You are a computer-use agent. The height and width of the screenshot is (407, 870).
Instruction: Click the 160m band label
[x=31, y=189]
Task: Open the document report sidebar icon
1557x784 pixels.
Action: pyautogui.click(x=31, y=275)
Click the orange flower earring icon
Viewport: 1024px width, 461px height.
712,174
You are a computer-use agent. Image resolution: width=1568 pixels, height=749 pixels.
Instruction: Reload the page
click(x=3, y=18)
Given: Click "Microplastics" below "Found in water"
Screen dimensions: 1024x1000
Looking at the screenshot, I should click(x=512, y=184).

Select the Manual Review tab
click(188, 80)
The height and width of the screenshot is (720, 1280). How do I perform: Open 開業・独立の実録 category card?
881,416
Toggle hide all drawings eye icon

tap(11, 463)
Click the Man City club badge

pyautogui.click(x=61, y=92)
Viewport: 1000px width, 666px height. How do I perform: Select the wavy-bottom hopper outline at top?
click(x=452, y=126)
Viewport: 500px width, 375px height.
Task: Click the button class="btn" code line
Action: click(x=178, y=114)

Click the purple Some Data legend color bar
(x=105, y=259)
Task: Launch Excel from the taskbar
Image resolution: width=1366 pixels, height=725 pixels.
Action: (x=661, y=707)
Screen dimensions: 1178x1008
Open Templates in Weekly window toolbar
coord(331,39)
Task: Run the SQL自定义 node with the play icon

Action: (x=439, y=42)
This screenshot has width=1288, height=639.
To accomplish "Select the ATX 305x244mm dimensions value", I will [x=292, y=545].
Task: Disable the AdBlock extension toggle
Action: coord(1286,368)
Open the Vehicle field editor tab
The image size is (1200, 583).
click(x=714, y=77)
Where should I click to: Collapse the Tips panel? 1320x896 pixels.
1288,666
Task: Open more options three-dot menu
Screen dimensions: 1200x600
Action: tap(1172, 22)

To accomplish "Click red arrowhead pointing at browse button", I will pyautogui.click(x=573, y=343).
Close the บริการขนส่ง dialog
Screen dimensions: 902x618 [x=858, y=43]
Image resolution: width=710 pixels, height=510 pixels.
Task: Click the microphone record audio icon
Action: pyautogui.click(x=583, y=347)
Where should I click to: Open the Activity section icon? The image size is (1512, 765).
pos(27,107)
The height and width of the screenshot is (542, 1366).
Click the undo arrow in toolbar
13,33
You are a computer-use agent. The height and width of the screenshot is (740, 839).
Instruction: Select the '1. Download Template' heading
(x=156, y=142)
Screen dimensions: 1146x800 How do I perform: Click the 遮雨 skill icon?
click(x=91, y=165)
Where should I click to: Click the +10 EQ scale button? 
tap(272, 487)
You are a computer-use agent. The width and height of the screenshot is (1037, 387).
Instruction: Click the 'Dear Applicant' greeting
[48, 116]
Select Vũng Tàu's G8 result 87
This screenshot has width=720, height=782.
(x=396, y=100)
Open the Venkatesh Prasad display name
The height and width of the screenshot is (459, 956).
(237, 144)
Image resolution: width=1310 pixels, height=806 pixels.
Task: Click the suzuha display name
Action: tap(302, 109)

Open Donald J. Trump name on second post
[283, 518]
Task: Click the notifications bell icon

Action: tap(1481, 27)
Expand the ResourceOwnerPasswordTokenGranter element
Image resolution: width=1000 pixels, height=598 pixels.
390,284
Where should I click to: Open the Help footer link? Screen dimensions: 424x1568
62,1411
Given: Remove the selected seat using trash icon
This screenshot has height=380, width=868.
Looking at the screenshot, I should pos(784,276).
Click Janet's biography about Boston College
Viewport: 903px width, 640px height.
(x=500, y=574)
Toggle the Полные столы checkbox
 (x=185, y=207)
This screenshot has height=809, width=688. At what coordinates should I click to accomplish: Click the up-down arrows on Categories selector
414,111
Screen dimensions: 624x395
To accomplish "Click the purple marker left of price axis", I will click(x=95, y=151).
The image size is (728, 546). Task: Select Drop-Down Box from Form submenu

= = = =

Everything from the line containing "Toggle the Полные столы checkbox" through the last line above should be set down exactly; include no other lines.

Solution to the problem —
Toggle the Полные столы checkbox
 (x=185, y=207)
This screenshot has height=809, width=688. At what coordinates should I click to accomplish: Click the up-down arrows on Categories selector
414,111
Screen dimensions: 624x395
To accomplish "Click the purple marker left of price axis", I will click(x=95, y=151).
The image size is (728, 546). Task: Select Drop-Down Box from Form submenu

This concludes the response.